Collected data entries
____

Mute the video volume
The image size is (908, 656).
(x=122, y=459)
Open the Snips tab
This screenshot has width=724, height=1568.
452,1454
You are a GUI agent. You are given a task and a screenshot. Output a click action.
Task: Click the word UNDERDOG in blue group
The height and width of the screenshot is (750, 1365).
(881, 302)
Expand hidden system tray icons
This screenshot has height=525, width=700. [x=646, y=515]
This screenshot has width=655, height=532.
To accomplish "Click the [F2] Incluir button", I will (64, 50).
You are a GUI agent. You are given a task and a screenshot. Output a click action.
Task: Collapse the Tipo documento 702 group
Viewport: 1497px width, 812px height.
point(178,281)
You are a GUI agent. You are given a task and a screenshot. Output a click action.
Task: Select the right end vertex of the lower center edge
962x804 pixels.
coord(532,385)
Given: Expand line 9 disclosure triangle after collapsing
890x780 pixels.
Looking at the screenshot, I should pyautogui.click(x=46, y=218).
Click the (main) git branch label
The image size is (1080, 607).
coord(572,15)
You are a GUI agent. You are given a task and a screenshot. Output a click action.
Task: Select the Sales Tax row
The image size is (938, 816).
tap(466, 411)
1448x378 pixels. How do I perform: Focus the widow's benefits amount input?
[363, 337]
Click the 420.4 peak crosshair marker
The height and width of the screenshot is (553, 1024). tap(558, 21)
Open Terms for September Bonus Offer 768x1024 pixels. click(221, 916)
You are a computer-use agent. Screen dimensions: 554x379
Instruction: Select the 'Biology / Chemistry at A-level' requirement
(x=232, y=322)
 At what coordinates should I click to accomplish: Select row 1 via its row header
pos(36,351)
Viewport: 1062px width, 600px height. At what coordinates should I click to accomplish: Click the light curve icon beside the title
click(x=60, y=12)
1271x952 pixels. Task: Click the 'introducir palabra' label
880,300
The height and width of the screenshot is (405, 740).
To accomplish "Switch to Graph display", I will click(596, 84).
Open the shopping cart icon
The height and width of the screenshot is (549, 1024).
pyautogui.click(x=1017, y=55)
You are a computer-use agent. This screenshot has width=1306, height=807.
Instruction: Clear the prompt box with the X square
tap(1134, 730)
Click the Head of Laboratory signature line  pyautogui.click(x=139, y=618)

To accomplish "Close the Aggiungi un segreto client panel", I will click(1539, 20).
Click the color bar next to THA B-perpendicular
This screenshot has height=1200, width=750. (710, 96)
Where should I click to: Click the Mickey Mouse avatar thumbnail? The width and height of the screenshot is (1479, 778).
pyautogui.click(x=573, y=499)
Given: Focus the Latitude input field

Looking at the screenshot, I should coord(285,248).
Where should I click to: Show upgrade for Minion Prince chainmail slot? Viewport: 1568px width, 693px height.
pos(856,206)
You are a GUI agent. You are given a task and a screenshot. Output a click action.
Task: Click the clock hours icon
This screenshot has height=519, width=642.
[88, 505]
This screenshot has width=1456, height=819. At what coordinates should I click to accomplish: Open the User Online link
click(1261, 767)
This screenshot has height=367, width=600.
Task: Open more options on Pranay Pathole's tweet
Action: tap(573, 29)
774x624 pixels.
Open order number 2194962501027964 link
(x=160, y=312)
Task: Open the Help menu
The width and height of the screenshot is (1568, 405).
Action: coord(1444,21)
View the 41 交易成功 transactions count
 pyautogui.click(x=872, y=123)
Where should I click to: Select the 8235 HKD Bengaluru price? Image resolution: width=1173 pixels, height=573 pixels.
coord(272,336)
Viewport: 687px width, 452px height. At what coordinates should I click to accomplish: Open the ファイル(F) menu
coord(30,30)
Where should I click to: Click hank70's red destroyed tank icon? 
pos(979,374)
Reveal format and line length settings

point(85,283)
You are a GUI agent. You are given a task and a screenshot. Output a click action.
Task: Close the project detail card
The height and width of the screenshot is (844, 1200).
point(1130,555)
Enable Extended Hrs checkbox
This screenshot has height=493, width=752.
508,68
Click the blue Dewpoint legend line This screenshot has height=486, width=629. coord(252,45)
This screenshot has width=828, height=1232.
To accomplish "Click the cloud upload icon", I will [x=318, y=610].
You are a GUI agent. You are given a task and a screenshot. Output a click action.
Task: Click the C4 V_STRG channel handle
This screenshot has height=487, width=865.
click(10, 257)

____

- **Your instructions**
With no line skipped, repeat the records exactly.

- **Answer below**
Mute the video volume
The image size is (908, 656).
(x=122, y=459)
Open the Snips tab
This screenshot has width=724, height=1568.
452,1454
You are a GUI agent. You are given a task and a screenshot. Output a click action.
Task: Click the word UNDERDOG in blue group
The height and width of the screenshot is (750, 1365).
(881, 302)
Expand hidden system tray icons
This screenshot has height=525, width=700. [x=646, y=515]
This screenshot has width=655, height=532.
To accomplish "Click the [F2] Incluir button", I will (64, 50).
You are a GUI agent. You are given a task and a screenshot. Output a click action.
Task: Collapse the Tipo documento 702 group
Viewport: 1497px width, 812px height.
point(178,281)
You are a GUI agent. You are given a task and a screenshot. Output a click action.
Task: Select the right end vertex of the lower center edge
962x804 pixels.
coord(532,385)
Given: Expand line 9 disclosure triangle after collapsing
890x780 pixels.
Looking at the screenshot, I should pyautogui.click(x=46, y=218).
Click the (main) git branch label
The image size is (1080, 607).
coord(572,15)
You are a GUI agent. You are given a task and a screenshot. Output a click action.
Task: Select the Sales Tax row
The image size is (938, 816).
tap(466, 411)
1448x378 pixels. How do I perform: Focus the widow's benefits amount input?
[363, 337]
Click the 420.4 peak crosshair marker
The height and width of the screenshot is (553, 1024). tap(558, 21)
Open Terms for September Bonus Offer 768x1024 pixels. click(221, 916)
You are a computer-use agent. Screen dimensions: 554x379
Instruction: Select the 'Biology / Chemistry at A-level' requirement
(x=232, y=322)
 At what coordinates should I click to accomplish: Select row 1 via its row header
pos(36,351)
Viewport: 1062px width, 600px height. At what coordinates should I click to accomplish: Click the light curve icon beside the title
click(x=60, y=12)
1271x952 pixels. Task: Click the 'introducir palabra' label
880,300
The height and width of the screenshot is (405, 740).
To accomplish "Switch to Graph display", I will click(596, 84).
Open the shopping cart icon
The height and width of the screenshot is (549, 1024).
pyautogui.click(x=1017, y=55)
You are a computer-use agent. This screenshot has width=1306, height=807.
Instruction: Clear the prompt box with the X square
tap(1134, 730)
Click the Head of Laboratory signature line  pyautogui.click(x=139, y=618)

To accomplish "Close the Aggiungi un segreto client panel", I will click(1539, 20).
Click the color bar next to THA B-perpendicular
This screenshot has height=1200, width=750. (710, 96)
Where should I click to: Click the Mickey Mouse avatar thumbnail? The width and height of the screenshot is (1479, 778).
pyautogui.click(x=573, y=499)
Given: Focus the Latitude input field

Looking at the screenshot, I should coord(285,248).
Where should I click to: Show upgrade for Minion Prince chainmail slot? Viewport: 1568px width, 693px height.
pos(856,206)
You are a GUI agent. You are given a task and a screenshot. Output a click action.
Task: Click the clock hours icon
This screenshot has height=519, width=642.
[88, 505]
This screenshot has width=1456, height=819. At what coordinates should I click to accomplish: Open the User Online link
click(1261, 767)
This screenshot has height=367, width=600.
Task: Open more options on Pranay Pathole's tweet
Action: tap(573, 29)
774x624 pixels.
Open order number 2194962501027964 link
(x=160, y=312)
Task: Open the Help menu
The width and height of the screenshot is (1568, 405).
Action: coord(1444,21)
View the 41 交易成功 transactions count
 pyautogui.click(x=872, y=123)
Where should I click to: Select the 8235 HKD Bengaluru price? Image resolution: width=1173 pixels, height=573 pixels.
coord(272,336)
Viewport: 687px width, 452px height. At what coordinates should I click to accomplish: Open the ファイル(F) menu
coord(30,30)
Where should I click to: Click hank70's red destroyed tank icon? 
pos(979,374)
Reveal format and line length settings

point(85,283)
You are a GUI agent. You are given a task and a screenshot. Output a click action.
Task: Close the project detail card
The height and width of the screenshot is (844, 1200).
point(1130,555)
Enable Extended Hrs checkbox
This screenshot has height=493, width=752.
508,68
Click the blue Dewpoint legend line This screenshot has height=486, width=629. coord(252,45)
This screenshot has width=828, height=1232.
To accomplish "Click the cloud upload icon", I will [x=318, y=610].
You are a GUI agent. You are given a task and a screenshot. Output a click action.
Task: Click the C4 V_STRG channel handle
This screenshot has height=487, width=865.
click(10, 257)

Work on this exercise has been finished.